Check each line of the material below for "yellow" and copy those where it appears.

Start of Block

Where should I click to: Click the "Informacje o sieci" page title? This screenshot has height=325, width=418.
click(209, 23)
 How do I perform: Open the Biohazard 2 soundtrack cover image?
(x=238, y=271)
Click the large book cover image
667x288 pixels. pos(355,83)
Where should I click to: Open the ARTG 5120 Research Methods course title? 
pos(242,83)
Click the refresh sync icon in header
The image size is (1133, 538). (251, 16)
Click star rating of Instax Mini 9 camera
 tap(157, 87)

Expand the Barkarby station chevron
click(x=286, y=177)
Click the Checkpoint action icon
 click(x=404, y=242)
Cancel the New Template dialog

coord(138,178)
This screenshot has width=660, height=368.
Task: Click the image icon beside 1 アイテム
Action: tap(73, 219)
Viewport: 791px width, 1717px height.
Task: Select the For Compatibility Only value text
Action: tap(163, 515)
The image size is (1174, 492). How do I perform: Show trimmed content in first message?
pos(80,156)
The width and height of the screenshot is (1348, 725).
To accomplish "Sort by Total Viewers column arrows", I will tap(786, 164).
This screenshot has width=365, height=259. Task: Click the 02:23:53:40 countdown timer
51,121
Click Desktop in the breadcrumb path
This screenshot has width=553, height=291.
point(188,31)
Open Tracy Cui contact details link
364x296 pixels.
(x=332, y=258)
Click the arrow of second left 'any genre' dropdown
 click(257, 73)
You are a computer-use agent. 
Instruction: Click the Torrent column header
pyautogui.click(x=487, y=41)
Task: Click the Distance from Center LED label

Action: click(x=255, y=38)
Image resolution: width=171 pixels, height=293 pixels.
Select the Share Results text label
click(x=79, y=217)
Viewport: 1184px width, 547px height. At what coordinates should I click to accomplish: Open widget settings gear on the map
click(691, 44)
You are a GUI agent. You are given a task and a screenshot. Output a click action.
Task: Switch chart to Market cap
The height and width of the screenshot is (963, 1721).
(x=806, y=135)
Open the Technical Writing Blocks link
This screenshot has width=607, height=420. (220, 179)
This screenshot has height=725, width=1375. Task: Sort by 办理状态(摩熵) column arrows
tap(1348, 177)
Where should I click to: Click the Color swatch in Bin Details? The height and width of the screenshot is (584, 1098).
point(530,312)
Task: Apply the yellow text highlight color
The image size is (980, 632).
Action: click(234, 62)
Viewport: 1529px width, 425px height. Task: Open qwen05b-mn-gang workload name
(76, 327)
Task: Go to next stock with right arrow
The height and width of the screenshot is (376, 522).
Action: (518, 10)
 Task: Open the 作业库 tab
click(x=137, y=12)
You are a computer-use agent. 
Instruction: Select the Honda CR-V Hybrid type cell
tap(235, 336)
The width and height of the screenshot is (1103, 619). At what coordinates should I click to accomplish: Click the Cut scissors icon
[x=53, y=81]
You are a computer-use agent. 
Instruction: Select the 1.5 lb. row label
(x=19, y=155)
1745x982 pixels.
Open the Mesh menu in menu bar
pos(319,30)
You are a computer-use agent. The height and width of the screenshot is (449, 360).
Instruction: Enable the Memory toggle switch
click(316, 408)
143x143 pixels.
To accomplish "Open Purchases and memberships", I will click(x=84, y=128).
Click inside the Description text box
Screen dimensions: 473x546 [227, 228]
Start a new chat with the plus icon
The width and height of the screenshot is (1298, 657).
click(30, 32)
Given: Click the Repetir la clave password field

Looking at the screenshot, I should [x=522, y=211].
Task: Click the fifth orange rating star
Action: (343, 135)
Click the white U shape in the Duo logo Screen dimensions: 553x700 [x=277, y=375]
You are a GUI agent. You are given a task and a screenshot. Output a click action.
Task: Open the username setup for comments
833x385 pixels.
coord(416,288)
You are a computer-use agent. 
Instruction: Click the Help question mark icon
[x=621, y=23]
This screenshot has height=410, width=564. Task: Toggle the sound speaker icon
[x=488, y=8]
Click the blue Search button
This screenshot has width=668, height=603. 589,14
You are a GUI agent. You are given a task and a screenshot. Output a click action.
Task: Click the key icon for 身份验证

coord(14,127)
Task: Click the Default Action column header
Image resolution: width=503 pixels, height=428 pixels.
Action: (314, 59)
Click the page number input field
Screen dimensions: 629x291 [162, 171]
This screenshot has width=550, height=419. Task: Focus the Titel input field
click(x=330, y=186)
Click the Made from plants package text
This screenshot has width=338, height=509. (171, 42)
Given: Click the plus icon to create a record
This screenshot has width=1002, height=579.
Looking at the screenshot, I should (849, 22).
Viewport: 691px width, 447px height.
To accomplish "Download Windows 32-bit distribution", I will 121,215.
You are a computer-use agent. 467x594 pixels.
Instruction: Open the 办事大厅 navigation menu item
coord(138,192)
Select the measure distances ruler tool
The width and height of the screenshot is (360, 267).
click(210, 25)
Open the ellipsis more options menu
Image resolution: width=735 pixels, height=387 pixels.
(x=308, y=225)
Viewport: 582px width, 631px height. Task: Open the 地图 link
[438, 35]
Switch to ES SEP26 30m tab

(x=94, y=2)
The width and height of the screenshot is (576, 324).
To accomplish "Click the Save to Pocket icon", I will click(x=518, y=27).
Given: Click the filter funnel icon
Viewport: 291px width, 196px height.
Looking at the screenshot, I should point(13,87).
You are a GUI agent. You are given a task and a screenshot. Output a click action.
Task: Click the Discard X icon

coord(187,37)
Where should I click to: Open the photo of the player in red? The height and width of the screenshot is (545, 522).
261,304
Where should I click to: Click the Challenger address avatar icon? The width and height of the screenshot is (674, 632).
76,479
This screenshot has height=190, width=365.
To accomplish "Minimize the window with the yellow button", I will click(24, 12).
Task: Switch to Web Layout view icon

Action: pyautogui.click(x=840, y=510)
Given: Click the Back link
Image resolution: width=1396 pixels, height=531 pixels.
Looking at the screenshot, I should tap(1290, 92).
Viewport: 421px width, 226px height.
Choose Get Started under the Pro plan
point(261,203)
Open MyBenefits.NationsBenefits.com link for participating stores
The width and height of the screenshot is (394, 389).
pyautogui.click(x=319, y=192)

End of Block

◆ Exercise result
Task: Apply the yellow text highlight color
To accomplish "Minimize the window with the yellow button", I will click(24, 12).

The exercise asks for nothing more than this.